"Turn Out the Lights, The (Democratic) Party´s Over!"

Dennis Copson
Those words of a popular country song also pertain to the results of today´s (May 5th) election for Democrats. It´s over! Why? Let me try to explain my position.

Today´s decided victory for Barack Obama in North Carolina by double digits and the small margin of victory by Hillary Clinton in Indiana certainly seal the nomination for Barack. The numbers almost certainly assure that much.

With the remaining elections to be held few, the number of remaining delegates small, and the momentum swinging back to Obama, there is no hope for a Clinton nomination without a miracle of some extreme sort. It ain´t gonna happen, Hillary, no matter how you and Bill spin it. No way in Hades! There is no way possible that Barack will not be the nominee. Not after today. Can you imagine the uproar if the Democrats tried somehow to finagle the outcome? Pandemonium.

Today´s elections were the ´game changer´ that Hillary predicted – but not in the way she had hoped. She lost ground in popular votes, elected delegate votes, and, by tomorrow evening, in Super Delegates. Yes, today will most certainly move some uncommitted super delegates to Barack´s side. Probably lots of them. Barack needs only about 200 additional delegates to gain the nomination. He will have those shortly. He will be the nominee in a matter of days. Bet on it. Double down – and remember you heard it here first.

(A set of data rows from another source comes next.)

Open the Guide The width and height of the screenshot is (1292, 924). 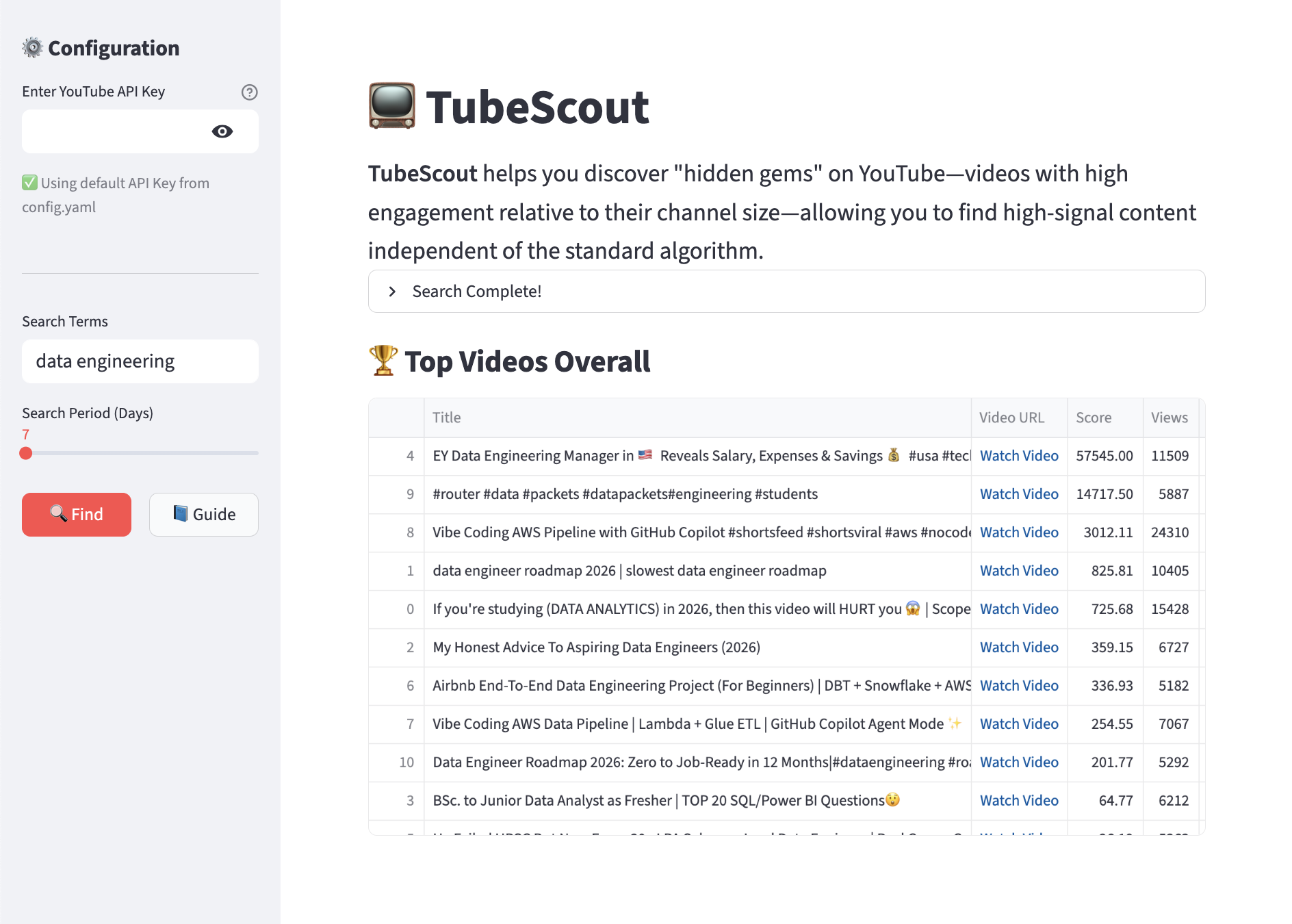(203, 514)
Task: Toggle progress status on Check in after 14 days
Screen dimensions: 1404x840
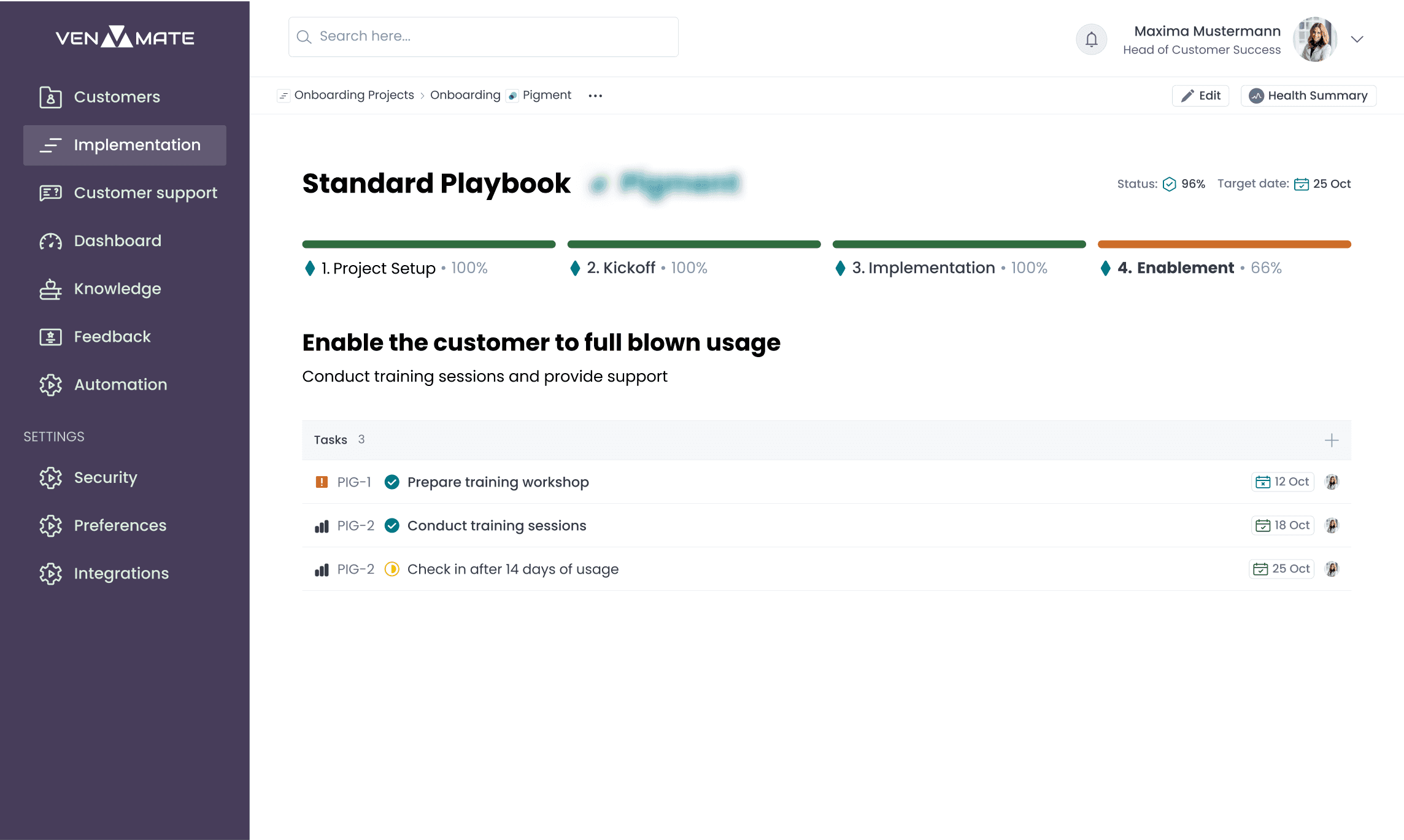Action: (392, 569)
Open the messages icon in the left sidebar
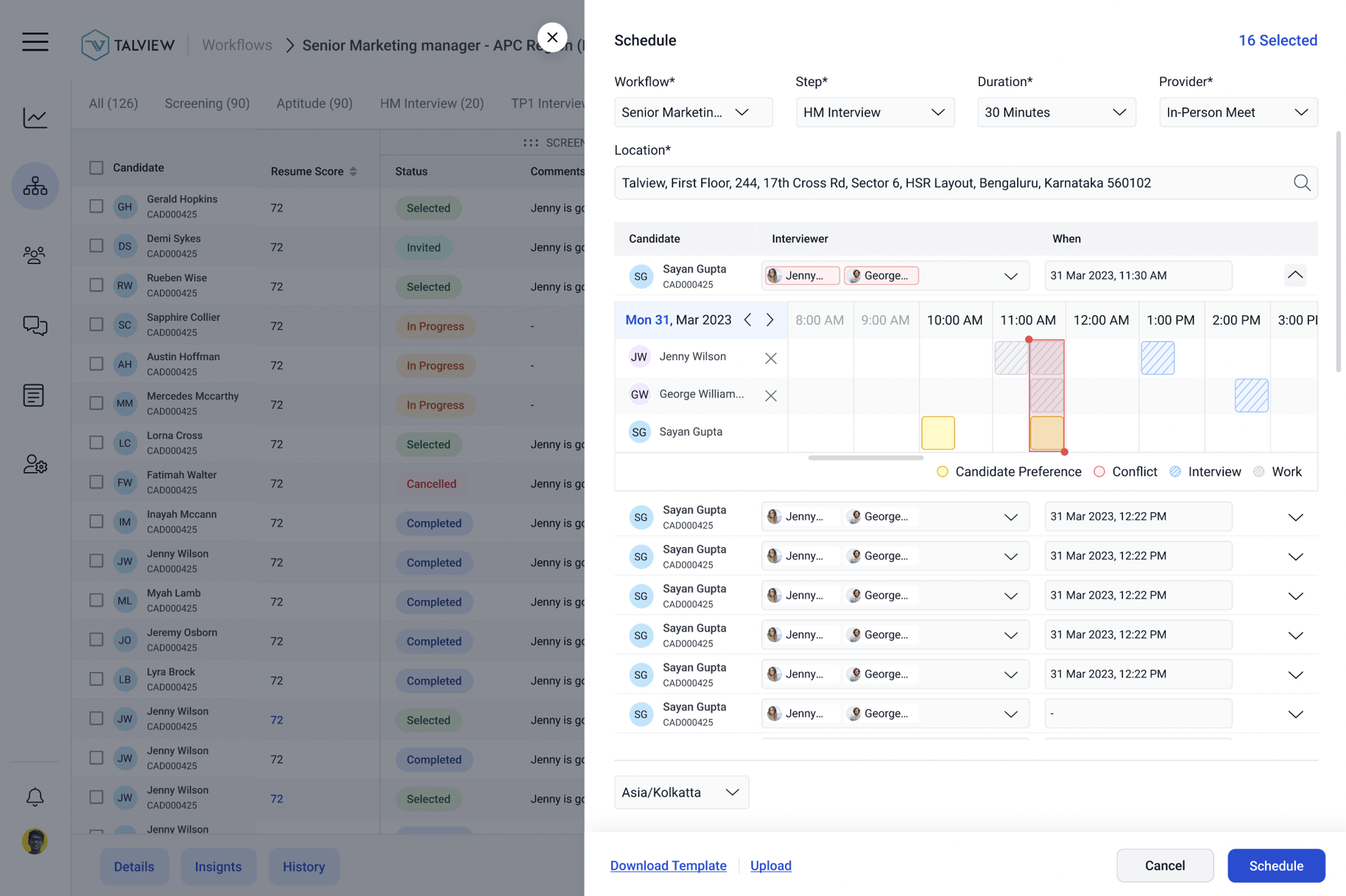 35,326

As I write tonight, Barack is giving his victory speech in North Carolina to a large and enthusiastic crowd. It is different than past victory speeches when there was more work to be done; no, this is an early nomination victory speech. It is a bit conciliatory towards Hillary, but it is more against John McCain than anything even close in past speeches. It is being given as if Hillary has already conceded the nomination. (Have they been talking tonight beforehand?) Is the once indomitable ´Clinton machine´ done and have they thrown in the towel? Perhaps. If not, there will be increasing pressure for them to do so in order that Obama can move on to the nomination and the general election campaign with no more time wasted on Hillary. Nor money.

Now, once nominated - which can´t officially happen until the convention in Denver in August – the fun will begin. Even before. Barack will not have an easy time of it. Hillary has more than once spoken of ´electability´ and for a good reason. He has not won many major states where he will have to prevail in November. He has not been impressive in getting white middle class voters to rally behind him. White women don´t support him – at least when they had Hillary as an option. Will that change? Possibly not.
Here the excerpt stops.